Tennessee Blue Cross settles HIPAA case for $1.5M
BCBST also has agreed to a corrective action plan to address gaps in its HIPAA compliance program. The enforcement action is the first resulting from a breach report required by the HITECH Act breach notification rule.
The investigation followed a notice submitted by BCBST to HHS reporting that 57 unencrypted computer hard drives were stolen from a leased facility in Tennessee. The drives contained the protected health information (PHI) of more than one million individuals, including member names, social security numbers, diagnosis codes, dates of birth and health plan identification numbers.
The investigation of the Office for Civil Rights (OCR) indicated BCBST failed to implement appropriate administrative safeguards to adequately protect information remaining at the leased facility by not performing the required security evaluation in response to operational changes. In addition, the investigation showed a failure to implement appropriate physical safeguards by not having adequate facility access controls; both of these safeguards are required by the HIPAA security rule.

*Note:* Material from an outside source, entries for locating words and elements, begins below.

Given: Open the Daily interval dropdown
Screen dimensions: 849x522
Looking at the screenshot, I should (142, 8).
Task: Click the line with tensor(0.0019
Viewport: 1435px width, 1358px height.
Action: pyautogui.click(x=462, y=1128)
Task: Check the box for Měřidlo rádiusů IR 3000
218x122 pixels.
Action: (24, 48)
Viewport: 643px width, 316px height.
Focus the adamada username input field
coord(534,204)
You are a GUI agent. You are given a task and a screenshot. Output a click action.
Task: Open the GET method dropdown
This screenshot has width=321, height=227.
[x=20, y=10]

In addition to the $1.5 million settlement, the agreement requires BCBST to review, revise and maintain its privacy and security policies and procedures, to conduct regular and robust trainings for all BCBST employees covering employee responsibilities under HIPAA and to perform monitor reviews to ensure BCBST compliance with the corrective action plan.

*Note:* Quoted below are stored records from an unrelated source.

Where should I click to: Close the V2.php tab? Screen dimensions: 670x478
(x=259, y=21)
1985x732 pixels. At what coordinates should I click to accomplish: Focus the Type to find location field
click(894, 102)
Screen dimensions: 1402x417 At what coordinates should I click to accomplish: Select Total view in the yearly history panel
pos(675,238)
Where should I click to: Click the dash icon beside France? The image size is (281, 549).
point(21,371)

HHS' OCR enforces the HIPAA privacy and security rules. The HIPAA privacy rule gives individuals rights over their PHI and sets rules and limits on who can look at and receive that health information. The HIPAA security rule protects health information in electronic form by requiring entities covered by HIPAA to use physical, technical and administrative safeguards to ensure that electronic PHI remains private and secure.
The HITECH breach notification rule requires covered entities to report an impermissible use or disclosure of protected health information, or a “breach,” of 500 individuals or more to HHS and the media. Smaller breaches affecting less than 500 individuals must be reported to the secretary on an annual basis.